Padahal sebelum keluarnya keputusan mengusung Anies, NasDem telah melakukan serangkaian proses penjaringan dari bawah. Terakhir para pengurus daerah diundang dalam rapat kerja nasional (Rakernas), Juni 2022, di JCC Senayan, Jakarta.
Saat itu ada 32 dari 34 DPW NasDem yang menjagokan Anies. Artinya hanya 2 DPW yang tidak mengusulkan Anies, yakni dari Papua Barat dan Kalimantan Timur.

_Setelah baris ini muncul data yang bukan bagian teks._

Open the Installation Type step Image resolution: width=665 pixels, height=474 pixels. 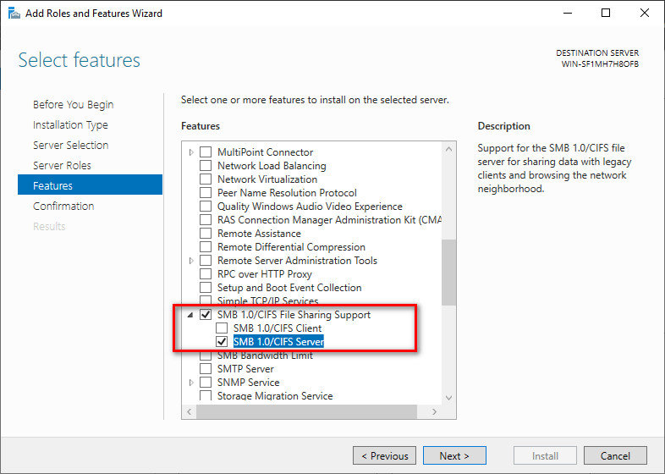point(70,125)
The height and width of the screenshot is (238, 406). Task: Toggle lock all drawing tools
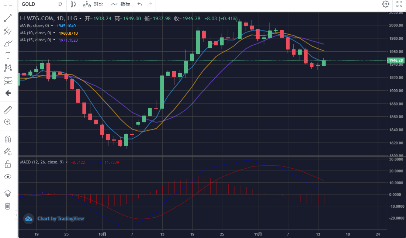[x=8, y=164]
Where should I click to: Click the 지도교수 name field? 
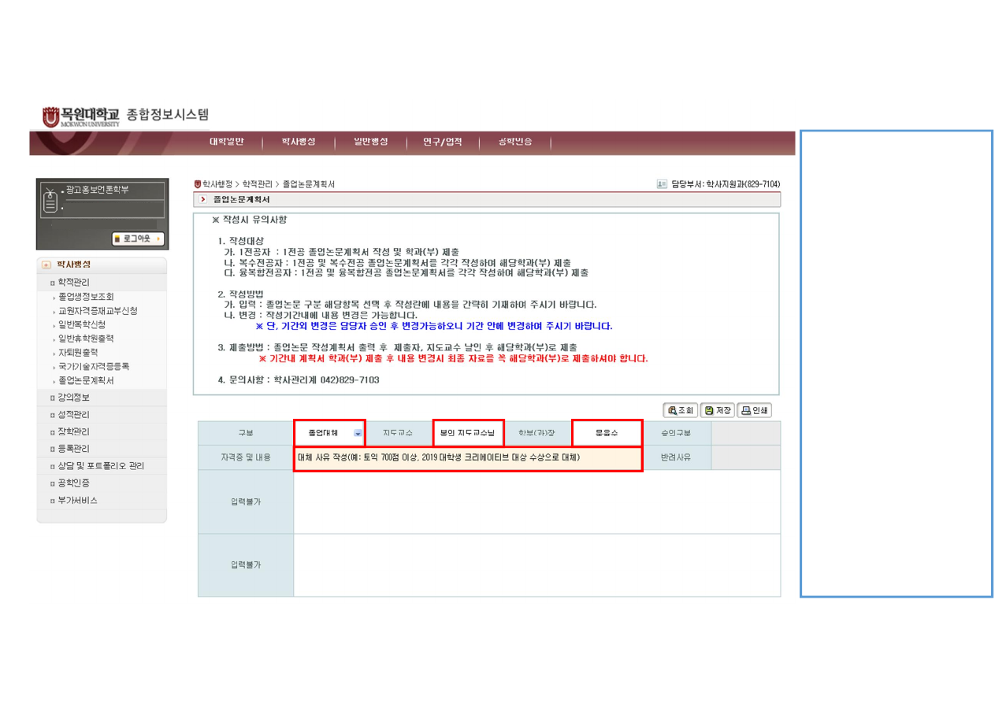(x=468, y=433)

Sementara pesaing terdekatnya, Gubernur Jawa Tengah Ganjar Pranowo memperoleh dukungan dari 29 DPW dan Panglima TNI Jenderal Andika Perkasa memperoleh suara dari 13 DPW.
Hasil itu kemudian diserahkan kepada Ketua Umum Partai NasDem Surya Paloh untuk dipilih sebagai kandidat presiden pilihan partai yang terkenal dengan slogan restorasi itu.
Dengan demikian, siapa pun yang dipilih Surya Paloh akan menimbulkan gejolak dan penolakan karena masing-masing memiliki pendukung.
Andai pun dipilih Andika, tentu juga timbul gejolak dari kader yang mendukung Anies maupun Ganjar. Terlebih jika memilih di luar 3 nama hasil Rakernas.
Hal itu sebenarnya telah disadari oleh Surya Paloh. Dalam pidato deklarasi Anies, 3 Oktober kemarin, bos Media Group itu mengatakan keputusannya bukan hanya kaan mendapat sanjungan, namun juga syirik, fitnah dan khianat.
Apa yang sedang terjadi pada NasDem sebenarnya dinamika politik yang sangat lumrah dan pernah dialami oleh semua partai politik.
Dalam sejarah perpolitikan Indonesia, PDI Perjuangan, termasuk Partai Golkar, adalah partai yang paling sering mengalami tsunami mundurnya kader-kader terbaik karena tidak puas dengan keputusan partai.